(Records from a dataset)

↓↓↓

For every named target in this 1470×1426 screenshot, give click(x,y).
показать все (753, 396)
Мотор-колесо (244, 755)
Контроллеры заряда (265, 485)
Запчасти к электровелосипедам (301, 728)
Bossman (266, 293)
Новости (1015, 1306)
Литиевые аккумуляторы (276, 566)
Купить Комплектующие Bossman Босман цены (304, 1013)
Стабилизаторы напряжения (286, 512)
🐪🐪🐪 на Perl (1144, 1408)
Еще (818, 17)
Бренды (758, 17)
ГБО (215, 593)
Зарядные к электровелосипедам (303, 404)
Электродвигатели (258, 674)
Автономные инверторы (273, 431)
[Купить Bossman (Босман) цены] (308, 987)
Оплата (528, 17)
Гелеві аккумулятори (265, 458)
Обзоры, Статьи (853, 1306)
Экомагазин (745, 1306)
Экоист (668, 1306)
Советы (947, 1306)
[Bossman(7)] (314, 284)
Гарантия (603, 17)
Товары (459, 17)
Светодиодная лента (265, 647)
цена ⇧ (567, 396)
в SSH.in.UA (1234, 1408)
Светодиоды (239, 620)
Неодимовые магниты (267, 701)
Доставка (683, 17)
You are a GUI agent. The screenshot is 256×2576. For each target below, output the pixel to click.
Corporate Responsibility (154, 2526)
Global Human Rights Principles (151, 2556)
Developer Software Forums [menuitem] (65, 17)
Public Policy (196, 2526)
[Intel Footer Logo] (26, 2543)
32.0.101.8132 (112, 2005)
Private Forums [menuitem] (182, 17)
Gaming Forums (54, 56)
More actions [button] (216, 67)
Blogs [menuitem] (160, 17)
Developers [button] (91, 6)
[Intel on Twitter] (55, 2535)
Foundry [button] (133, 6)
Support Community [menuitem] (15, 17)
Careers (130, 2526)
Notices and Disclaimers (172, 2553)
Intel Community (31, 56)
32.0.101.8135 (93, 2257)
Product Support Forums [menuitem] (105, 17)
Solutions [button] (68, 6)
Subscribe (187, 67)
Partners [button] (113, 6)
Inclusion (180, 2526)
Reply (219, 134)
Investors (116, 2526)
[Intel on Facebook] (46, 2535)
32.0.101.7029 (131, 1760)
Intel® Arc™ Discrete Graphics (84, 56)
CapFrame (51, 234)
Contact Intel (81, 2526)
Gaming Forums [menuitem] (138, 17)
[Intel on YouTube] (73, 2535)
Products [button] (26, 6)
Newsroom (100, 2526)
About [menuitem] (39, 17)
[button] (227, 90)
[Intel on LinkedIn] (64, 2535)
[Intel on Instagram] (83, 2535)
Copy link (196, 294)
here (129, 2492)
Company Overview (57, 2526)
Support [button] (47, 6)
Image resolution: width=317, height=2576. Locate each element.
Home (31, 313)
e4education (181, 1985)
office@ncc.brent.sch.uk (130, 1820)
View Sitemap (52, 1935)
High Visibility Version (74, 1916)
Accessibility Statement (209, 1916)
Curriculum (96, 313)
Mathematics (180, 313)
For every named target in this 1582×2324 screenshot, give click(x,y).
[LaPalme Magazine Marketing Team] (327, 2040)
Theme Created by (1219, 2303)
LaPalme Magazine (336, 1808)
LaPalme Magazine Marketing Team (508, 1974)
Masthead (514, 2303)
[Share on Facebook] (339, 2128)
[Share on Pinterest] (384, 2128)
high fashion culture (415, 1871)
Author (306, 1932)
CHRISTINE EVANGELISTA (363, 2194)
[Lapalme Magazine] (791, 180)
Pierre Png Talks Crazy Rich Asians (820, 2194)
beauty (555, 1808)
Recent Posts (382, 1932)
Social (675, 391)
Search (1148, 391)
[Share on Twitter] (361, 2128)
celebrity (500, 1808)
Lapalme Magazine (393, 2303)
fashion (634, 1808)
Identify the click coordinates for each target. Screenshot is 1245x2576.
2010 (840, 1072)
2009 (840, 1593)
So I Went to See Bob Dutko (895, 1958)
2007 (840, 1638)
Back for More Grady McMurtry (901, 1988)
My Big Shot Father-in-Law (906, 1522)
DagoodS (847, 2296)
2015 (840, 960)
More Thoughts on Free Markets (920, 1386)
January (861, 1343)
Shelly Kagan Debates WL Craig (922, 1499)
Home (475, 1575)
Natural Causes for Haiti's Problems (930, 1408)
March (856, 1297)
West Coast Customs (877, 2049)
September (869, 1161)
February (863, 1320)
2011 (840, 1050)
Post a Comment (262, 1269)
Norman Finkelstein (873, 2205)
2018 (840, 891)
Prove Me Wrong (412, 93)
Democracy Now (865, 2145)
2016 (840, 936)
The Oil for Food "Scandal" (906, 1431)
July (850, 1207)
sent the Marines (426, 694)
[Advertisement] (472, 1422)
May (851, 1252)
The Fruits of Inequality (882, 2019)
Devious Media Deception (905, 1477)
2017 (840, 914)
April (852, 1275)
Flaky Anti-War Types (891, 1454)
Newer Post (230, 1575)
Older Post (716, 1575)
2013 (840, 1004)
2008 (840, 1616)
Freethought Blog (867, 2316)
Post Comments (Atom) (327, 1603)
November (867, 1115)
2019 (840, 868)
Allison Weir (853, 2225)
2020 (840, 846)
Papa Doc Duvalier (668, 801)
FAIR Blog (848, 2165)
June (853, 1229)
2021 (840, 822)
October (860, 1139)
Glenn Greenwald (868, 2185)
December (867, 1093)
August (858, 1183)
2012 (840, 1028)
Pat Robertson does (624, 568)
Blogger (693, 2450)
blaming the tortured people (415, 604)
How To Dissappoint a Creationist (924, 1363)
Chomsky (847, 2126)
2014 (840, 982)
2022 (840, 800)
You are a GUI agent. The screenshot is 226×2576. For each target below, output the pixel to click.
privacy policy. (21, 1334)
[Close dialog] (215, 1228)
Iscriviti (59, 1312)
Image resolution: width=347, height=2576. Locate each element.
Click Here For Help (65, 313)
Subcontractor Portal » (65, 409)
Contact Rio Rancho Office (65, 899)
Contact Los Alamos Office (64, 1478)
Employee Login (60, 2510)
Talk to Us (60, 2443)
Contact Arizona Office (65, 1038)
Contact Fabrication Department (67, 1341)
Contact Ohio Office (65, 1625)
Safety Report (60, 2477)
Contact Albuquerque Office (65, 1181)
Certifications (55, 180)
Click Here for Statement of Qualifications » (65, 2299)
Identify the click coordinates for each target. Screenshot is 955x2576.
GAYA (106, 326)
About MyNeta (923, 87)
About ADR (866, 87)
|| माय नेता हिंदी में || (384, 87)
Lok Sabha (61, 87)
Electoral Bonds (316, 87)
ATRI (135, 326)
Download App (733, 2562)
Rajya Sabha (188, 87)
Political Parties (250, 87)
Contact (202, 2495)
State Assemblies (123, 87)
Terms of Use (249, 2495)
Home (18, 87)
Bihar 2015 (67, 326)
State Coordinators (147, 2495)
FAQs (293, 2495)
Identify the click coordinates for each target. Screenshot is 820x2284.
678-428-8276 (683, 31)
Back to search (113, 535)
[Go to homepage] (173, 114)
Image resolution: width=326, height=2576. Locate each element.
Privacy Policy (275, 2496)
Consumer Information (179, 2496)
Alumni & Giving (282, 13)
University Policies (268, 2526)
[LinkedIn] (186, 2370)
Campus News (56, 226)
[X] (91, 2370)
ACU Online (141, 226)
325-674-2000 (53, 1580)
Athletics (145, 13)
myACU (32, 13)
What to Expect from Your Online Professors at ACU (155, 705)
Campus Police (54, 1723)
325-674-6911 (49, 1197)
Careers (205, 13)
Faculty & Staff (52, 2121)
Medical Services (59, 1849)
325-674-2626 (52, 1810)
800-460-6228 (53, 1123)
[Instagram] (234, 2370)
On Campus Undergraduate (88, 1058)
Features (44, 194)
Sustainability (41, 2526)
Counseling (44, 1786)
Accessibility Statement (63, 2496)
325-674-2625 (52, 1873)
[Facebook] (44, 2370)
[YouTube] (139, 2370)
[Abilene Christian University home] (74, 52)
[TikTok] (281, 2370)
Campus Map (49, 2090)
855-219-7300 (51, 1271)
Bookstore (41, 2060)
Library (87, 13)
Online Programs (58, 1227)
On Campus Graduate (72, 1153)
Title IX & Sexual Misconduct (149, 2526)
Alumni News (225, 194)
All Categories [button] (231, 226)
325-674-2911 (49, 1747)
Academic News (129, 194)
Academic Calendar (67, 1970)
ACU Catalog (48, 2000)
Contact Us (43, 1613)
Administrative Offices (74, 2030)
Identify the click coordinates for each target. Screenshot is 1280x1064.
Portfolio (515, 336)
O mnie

↑↑↑

• **EXERCISE AIM**
Looking at the data above, write out exactly the lines that start at the one containing "[button] (227, 90)" and end at the one containing "View Sitemap (52, 1935)"; include both and nothing beyond.

• **REPLY**
[button] (227, 90)
[Intel on LinkedIn] (64, 2535)
[Intel on Instagram] (83, 2535)
Copy link (196, 294)
here (129, 2492)
Company Overview (57, 2526)
Support [button] (47, 6)
Image resolution: width=317, height=2576. Locate each element.
Home (31, 313)
e4education (181, 1985)
office@ncc.brent.sch.uk (130, 1820)
View Sitemap (52, 1935)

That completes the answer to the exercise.